Essai

Voyage au pays dévasté de l’Amérique indienne

David Treuer s’intéresse aux communautés indiennes d’aujourd’hui. Sa visite des réserves raconte la profonde détresse des premiers Américains

Voyage au pays dévasté de l’Amérique indienne

Genre: Essai
Qui ? David Treuer
Titre: Indian Roads
Trad. de l’américain par Danièle Laruelle
Chez qui ? Albin Michel, 425 p.

Comme Louise Erdrich et Sherman Alexie, David Treuer s’intéresse aux communautés indiennes qui, au cœur des Grandes Plaines, furent chassées de leur éden et scalpées de leur culture millénaire. Né en 1972 d’un père autrichien et d’une mère ojibwa dans la réserve de Leech Lake – dans le Minnesota –, aujourd’hui professeur à l’Université de Minneapolis, Treuer est en train de devenir l’un des maîtres de cette littérature qui danse avec les loups en mêlant ethnographie et chronique historique. Sa prose est lyrique, épurée, musicale, et Toni Morrison fut l’une des premières à le saluer lorsque parut aux Etats-Unis le magnifique Little, confessions de personnages souvent accablés auxquels Treuer oppose les flamboiements de paysages sublimes. Puis nous avons découvert Le manuscrit du Dr Appele – histoire de deux enfants sauvages recueillis dans les forêts par des louves, au début du XIXe siècle – et Comme un frère, récit d’une agonie collective qui s’ouvre sur une scène lourde de symboles: la mort d’un jeune cerf égaré, au détour d’une autoroute…

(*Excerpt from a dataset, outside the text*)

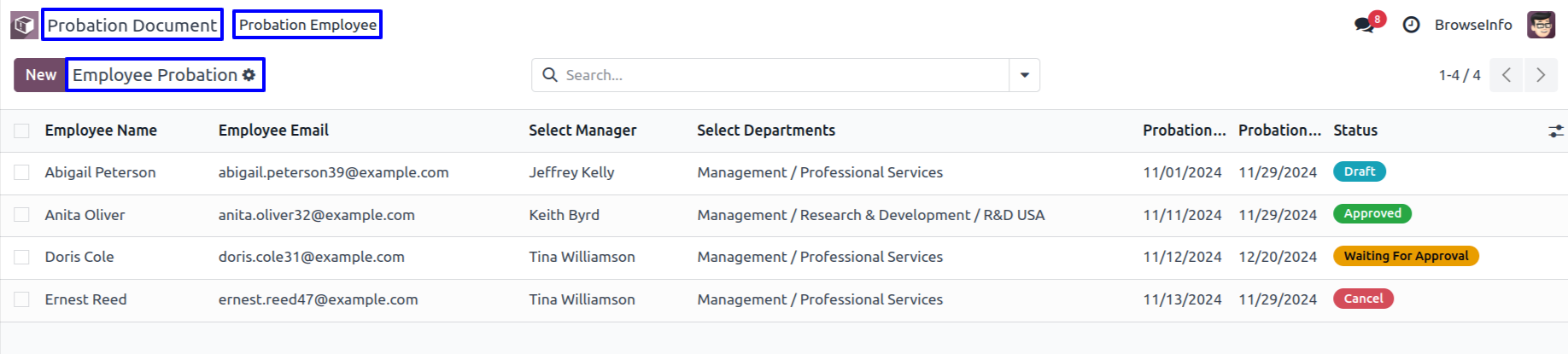Viewport: 1568px width, 354px height.
Task: Sort by the Employee Name column header
Action: pyautogui.click(x=101, y=131)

Au carrefour de l’autobiographie et du reportage, du réquisitoire et du manifeste politique, le nouveau livre de Treuer, Indian Roads, est un long voyage où l’on découvre, aux antipodes des clichés exotiques, une Amérique livrée à l’abandon, au dénuement spirituel et à la misère sociale: celle des réserves indiennes, dispersées comme autant de ghettos au large du Minnesota et du Wisconsin. «Ces réserves et ceux d’entre nous qui y vivent sont aussi américains que le base-ball et l’apple-pie. Mais, contrairement à l’apple-pie, les Indiens ont participé à la naissance même de l’Amérique», ironise Treuer qui dévoile, au quotidien, entre colère et compassion, ce qui se trouve «derrière les panneaux annonçant notre existence», au bord des autoroutes, des panneaux au-delà desquels se débattent des «peuples qui auraient dû disparaître depuis longtemps».

En allant à la rencontre de ces communautés-là – Sioux, Pueblos, Apaches, Ojibwa… –, Treuer pointe tout ce qui les menace: drogue, violence, corruption, alcoolisme, chômage, délinquance et enfermement, sur des territoires qui se sont réduits comme peau de chagrin. Chaque chapitre du livre s’ouvre sur une anecdote emblématique et c’est ensuite toute l’histoire indienne qui se déploie, depuis la création des réserves, au milieu du XIXe siècle, non pas pour rendre à leurs habitants leurs propres terres mais, écrit Treuer, pour les «faire disparaître» en espérant qu’ils seraient «emportés par les épidémies et par la consanguinité, en deux ou trois générations». L’auteur de Little parle aussi des multiples traités négociés entre Washington et les nations indiennes – des traités régulièrement violés –, des traditions liées au tribalisme, des langues vernaculaires – aujourd’hui en voie d’extinction – et de la belle résistance que ces peuples à l’agonie continuent à opposer au capitalisme en l’empêchant de conquérir des espaces encore vierges – si étroits soient-ils.

Résistances

Mais Indian Roads est aussi un livre de confessions où Treuer parle de sa famille, de son père rescapé de la Shoah, ou du suicide de son grand-père maternel, en août 2007, un vétéran de la Seconde Guerre mondiale dont la disparition tragique annonce peut-être celle de toute une civilisation. C’est contre ces malédictions que se bat Treuer, un résistant dans un monde humilié auquel il offre une langue solaire, courroucée, nourrie à la fois de toute la magie et de toute l’amertume indiennes.